WHAT IS REQUIRED | For each line in the data below that holds "Anytime", return a copy.

Stored records
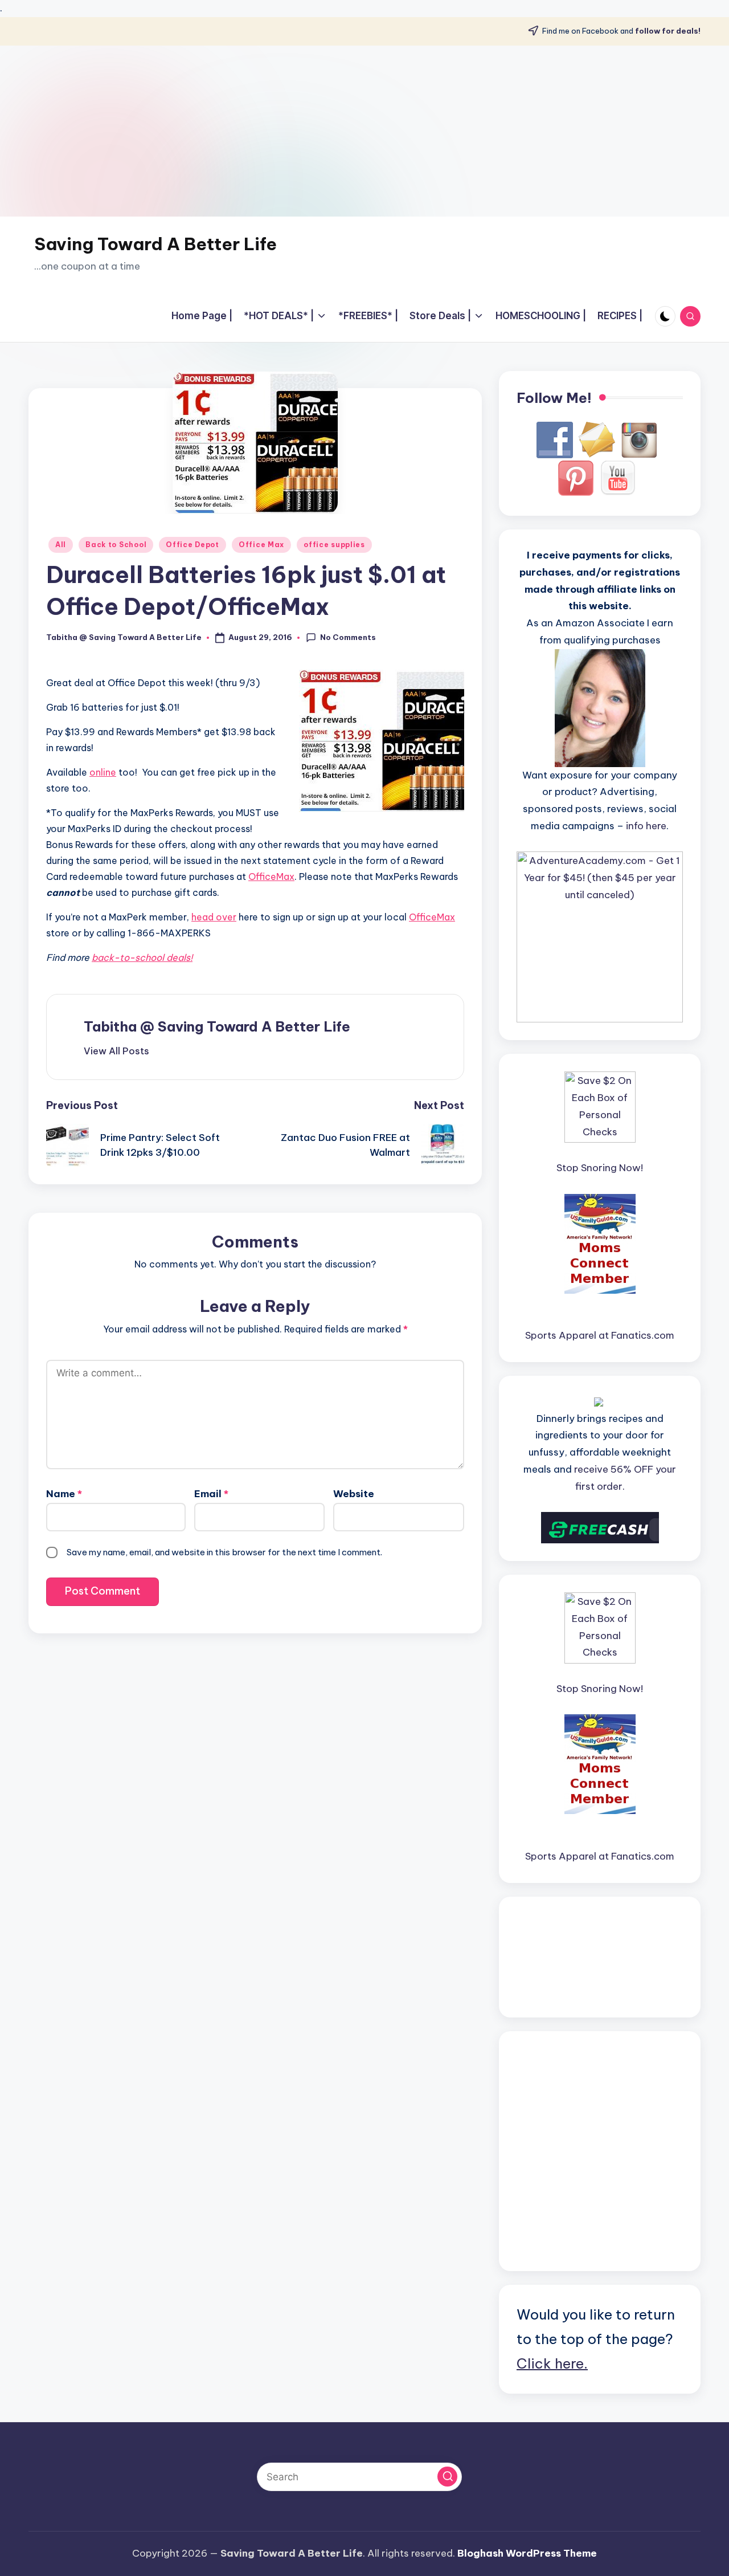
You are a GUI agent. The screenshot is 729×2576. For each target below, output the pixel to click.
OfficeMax (271, 876)
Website (353, 1493)
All (60, 544)
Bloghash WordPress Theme (527, 2553)
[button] (116, 1051)
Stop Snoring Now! (599, 1167)
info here (646, 826)
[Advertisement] (364, 131)
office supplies (334, 544)
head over (213, 917)
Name (64, 1493)
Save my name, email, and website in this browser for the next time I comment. (224, 1552)
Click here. (552, 2363)
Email (211, 1493)
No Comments (348, 637)
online (102, 772)
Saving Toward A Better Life (155, 244)
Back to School (115, 544)
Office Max (261, 544)
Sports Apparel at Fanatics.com (599, 1335)
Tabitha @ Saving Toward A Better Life (217, 1026)
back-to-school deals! (142, 957)
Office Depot (192, 544)
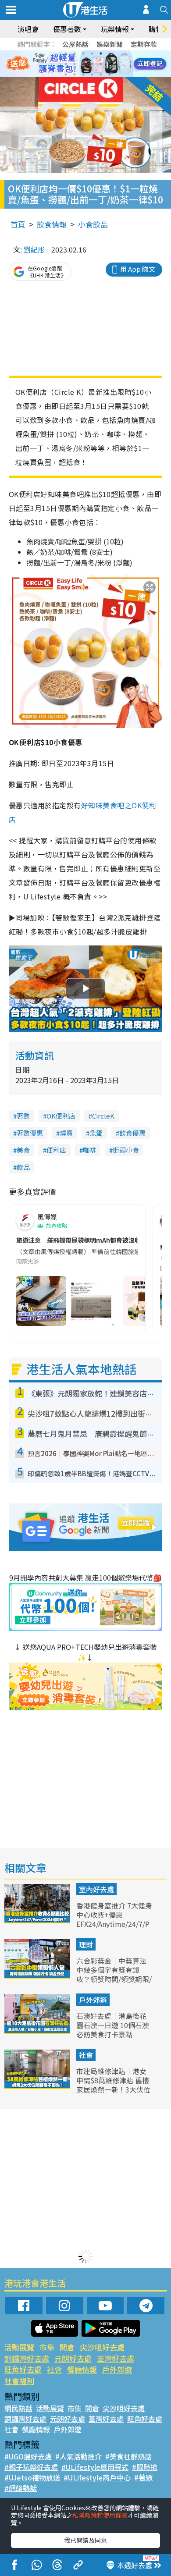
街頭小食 (126, 1150)
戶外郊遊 (93, 1999)
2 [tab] (74, 53)
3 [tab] (83, 53)
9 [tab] (83, 64)
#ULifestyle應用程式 (94, 2467)
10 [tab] (92, 64)
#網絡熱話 (20, 2488)
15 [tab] (83, 74)
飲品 (23, 1167)
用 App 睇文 (137, 269)
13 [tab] (65, 74)
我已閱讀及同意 (85, 2540)
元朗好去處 (73, 2358)
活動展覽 (19, 2346)
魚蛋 (96, 1132)
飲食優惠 (132, 1132)
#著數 (143, 2477)
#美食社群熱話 (128, 2456)
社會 (86, 2055)
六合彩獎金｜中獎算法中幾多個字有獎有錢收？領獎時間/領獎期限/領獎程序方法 (114, 1974)
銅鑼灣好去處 (26, 2358)
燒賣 (66, 1132)
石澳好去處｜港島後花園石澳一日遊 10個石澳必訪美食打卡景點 (112, 2025)
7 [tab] (65, 64)
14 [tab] (74, 74)
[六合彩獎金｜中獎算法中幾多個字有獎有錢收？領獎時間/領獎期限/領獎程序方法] (38, 1975)
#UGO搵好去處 (28, 2456)
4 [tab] (92, 53)
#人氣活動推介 (78, 2456)
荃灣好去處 (115, 2358)
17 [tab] (100, 74)
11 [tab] (100, 64)
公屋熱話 (75, 44)
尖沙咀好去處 (102, 2346)
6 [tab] (109, 53)
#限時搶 (144, 2467)
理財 (86, 1944)
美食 (23, 1150)
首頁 (18, 224)
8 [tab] (74, 64)
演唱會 (28, 29)
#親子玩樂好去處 (31, 2467)
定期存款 (144, 44)
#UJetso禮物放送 (32, 2477)
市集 (46, 2346)
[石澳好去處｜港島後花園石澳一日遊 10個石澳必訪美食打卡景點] (38, 2030)
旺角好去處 (23, 2369)
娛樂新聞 (109, 44)
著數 (23, 1115)
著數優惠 (30, 1132)
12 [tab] (109, 64)
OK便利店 (60, 1115)
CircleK (103, 1115)
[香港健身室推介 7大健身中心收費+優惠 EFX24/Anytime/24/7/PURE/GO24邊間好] (38, 1920)
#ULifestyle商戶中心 (97, 2477)
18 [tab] (109, 74)
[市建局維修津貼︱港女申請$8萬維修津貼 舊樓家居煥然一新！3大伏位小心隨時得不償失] (38, 2086)
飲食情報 (52, 224)
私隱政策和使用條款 (100, 2515)
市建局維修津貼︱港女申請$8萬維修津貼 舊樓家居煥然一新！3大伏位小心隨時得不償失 (113, 2084)
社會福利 (19, 2380)
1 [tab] (65, 53)
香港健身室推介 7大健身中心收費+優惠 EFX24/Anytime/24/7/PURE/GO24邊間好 (114, 1919)
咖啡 (89, 1150)
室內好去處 (96, 1889)
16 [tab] (92, 74)
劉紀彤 (34, 249)
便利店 (56, 1150)
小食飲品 (93, 224)
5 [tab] (100, 53)
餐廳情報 (82, 2369)
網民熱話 (18, 2408)
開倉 (67, 2346)
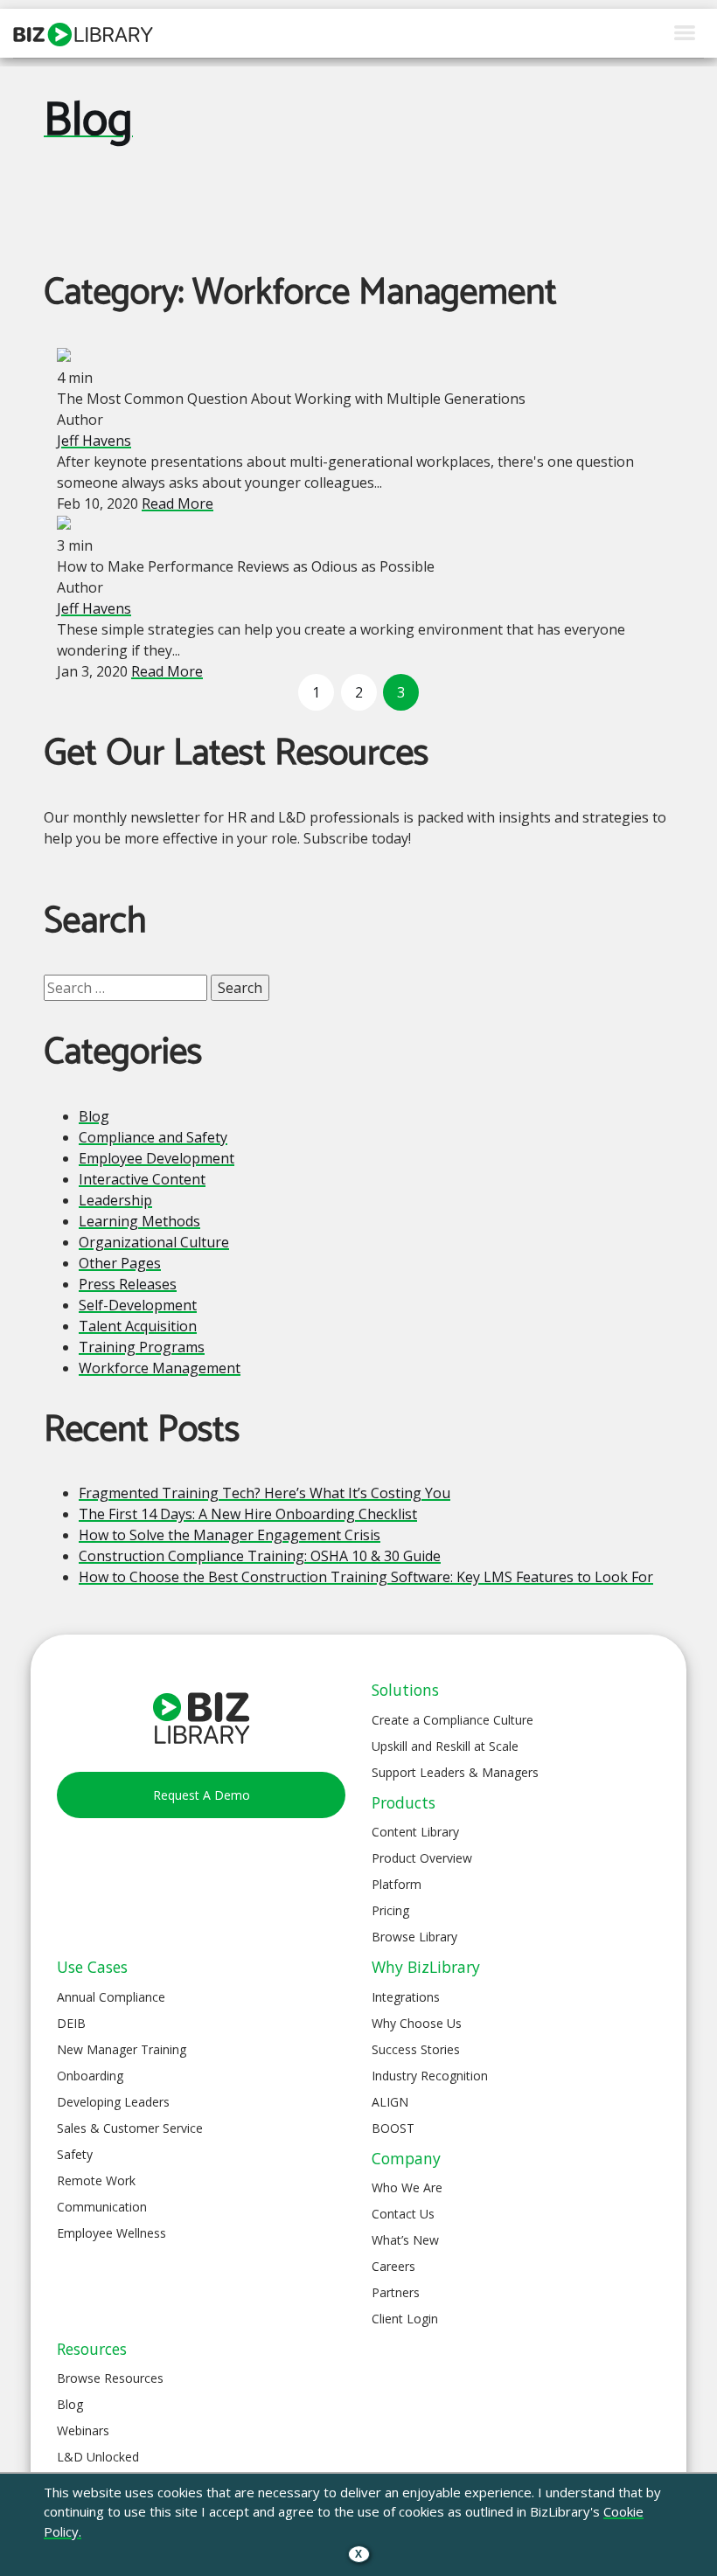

SOLUTION TO THE EXERCISE |
[香港健身室推介 7大健身中心收費+優惠 EFX24/Anytime/24/7/PURE/GO24邊間好] (38, 1920)
香港健身室推介 7大健身中心收費+優惠 EFX24/Anytime/24/7/PURE/GO24邊間好 (114, 1919)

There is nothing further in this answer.